Previous studies have documented resistance to pyrethroids in An. gambiae s.l. in Kakuma (Turkana County) with enzymatic resistance being implicated [54]. Both ITNs and IRS have historically been used to prevent malaria in the area. The finding of mutations associated with resistance to insecticides is therefore not surprising and fits with the picture of widespread and increasing insecticide resistance in the country [55]. The presence of the V402L + I1527T substitution in Kenya is concerning, because variants conferring stronger pyrethroid resistance could compromise the efficacy of new pyrethroid + PBO LLINs, currently considered among the most effective defense against resistant populations [56].

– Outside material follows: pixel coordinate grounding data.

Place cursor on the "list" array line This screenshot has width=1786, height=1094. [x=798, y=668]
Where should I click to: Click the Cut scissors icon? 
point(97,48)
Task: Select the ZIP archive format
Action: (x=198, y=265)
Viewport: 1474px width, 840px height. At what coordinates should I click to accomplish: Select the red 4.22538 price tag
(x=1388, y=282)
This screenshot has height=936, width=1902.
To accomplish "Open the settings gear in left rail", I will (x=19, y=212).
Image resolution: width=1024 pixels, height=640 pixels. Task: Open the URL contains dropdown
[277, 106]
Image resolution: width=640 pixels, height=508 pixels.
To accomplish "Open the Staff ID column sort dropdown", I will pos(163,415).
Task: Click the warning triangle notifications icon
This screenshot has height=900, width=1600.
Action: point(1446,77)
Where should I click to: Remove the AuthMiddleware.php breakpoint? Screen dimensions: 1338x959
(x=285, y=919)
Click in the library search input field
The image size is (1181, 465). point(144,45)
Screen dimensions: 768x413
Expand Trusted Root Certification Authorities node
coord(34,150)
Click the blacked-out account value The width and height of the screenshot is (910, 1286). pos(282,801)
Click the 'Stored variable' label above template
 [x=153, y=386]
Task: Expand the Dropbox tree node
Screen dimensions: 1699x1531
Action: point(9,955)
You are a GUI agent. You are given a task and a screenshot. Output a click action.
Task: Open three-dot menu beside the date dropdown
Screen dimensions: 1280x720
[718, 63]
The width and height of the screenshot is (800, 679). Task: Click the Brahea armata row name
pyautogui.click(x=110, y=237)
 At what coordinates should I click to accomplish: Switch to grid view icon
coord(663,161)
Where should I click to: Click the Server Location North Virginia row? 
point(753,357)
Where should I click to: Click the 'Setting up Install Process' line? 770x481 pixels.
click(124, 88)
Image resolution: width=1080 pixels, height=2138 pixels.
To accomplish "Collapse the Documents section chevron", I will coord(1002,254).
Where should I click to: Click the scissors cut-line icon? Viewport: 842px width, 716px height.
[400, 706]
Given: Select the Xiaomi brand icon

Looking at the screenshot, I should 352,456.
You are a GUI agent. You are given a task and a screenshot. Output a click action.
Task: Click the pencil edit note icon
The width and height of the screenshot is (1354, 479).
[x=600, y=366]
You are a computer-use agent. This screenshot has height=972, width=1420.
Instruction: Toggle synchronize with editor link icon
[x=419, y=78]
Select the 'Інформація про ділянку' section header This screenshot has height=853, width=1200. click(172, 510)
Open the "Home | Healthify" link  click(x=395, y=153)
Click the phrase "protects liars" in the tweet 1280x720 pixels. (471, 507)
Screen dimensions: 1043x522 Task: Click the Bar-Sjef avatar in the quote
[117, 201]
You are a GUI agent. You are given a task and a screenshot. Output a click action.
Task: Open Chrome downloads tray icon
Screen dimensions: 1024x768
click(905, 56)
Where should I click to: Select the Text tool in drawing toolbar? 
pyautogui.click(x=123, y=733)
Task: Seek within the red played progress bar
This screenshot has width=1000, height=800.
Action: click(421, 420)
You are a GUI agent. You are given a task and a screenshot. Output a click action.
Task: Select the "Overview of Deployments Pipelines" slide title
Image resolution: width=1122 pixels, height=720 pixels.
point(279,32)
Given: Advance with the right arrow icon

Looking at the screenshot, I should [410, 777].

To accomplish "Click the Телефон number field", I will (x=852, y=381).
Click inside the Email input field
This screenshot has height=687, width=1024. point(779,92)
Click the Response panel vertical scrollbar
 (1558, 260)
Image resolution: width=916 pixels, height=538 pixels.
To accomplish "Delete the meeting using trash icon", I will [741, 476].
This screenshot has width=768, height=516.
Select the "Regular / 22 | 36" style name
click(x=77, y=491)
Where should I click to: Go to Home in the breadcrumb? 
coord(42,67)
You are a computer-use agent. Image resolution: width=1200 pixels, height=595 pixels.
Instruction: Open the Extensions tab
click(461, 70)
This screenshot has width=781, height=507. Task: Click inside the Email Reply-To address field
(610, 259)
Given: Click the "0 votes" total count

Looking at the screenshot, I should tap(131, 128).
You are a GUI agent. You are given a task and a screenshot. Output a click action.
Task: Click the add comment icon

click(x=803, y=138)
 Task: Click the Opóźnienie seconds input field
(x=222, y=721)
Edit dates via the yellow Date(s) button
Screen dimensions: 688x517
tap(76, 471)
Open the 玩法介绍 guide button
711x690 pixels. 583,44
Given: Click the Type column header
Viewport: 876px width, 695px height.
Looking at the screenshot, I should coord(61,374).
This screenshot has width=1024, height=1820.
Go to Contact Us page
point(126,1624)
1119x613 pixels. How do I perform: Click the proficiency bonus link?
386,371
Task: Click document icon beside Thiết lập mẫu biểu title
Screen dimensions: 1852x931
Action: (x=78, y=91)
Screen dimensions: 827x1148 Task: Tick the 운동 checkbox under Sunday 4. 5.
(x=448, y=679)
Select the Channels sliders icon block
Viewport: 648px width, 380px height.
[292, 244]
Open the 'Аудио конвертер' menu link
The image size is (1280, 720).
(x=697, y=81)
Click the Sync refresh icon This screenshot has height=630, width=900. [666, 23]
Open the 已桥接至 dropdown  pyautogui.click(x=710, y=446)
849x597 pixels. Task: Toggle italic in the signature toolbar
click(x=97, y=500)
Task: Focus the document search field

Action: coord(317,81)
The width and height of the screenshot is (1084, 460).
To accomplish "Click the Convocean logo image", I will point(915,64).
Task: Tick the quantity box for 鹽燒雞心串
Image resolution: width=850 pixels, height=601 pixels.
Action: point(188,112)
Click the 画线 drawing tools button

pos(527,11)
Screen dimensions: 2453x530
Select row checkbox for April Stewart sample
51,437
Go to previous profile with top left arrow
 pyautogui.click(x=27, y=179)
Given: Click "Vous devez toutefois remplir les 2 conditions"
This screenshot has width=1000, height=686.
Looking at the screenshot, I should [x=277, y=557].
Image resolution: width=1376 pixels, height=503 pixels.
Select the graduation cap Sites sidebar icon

Increased urbanization promotes retention of surface water and is associated with water distribution and drainage systems that provide suitable habitat for Anopheles mosquitoes. The refugee camp from which the samples were collected is a highly populated region that experiences low level local transmission and has recently suffered recurrent epidemics [46]. Historically, the area has received little attention regarding malaria intervention, because the climate was considered unsuitable for known vector species, except An. arabiensis, considered a less competent vector.

Conclusion

The observation that An. coluzzii, an efficient vector of malaria which can tolerate more arid conditions and thrive in both rural and urban settings occurs in Kenya but has not been reported to date means that this vector is potentially contributing to malaria transmission in Turkana County and malaria control interventions currently in place may be ineffective against it. This finding alongside the recent finding of An. stephensi in Turkana and other regions of northern Kenya emphasizes the need for re-evaluation of the distribution, bionomics and epidemiological significance of the local vector populations in the country. This is the only way the country will be able to ensure vector control approaches are sufficiently targeted at the myriad of Anopheles vectors responsible for transmission in the different settings in Kenya.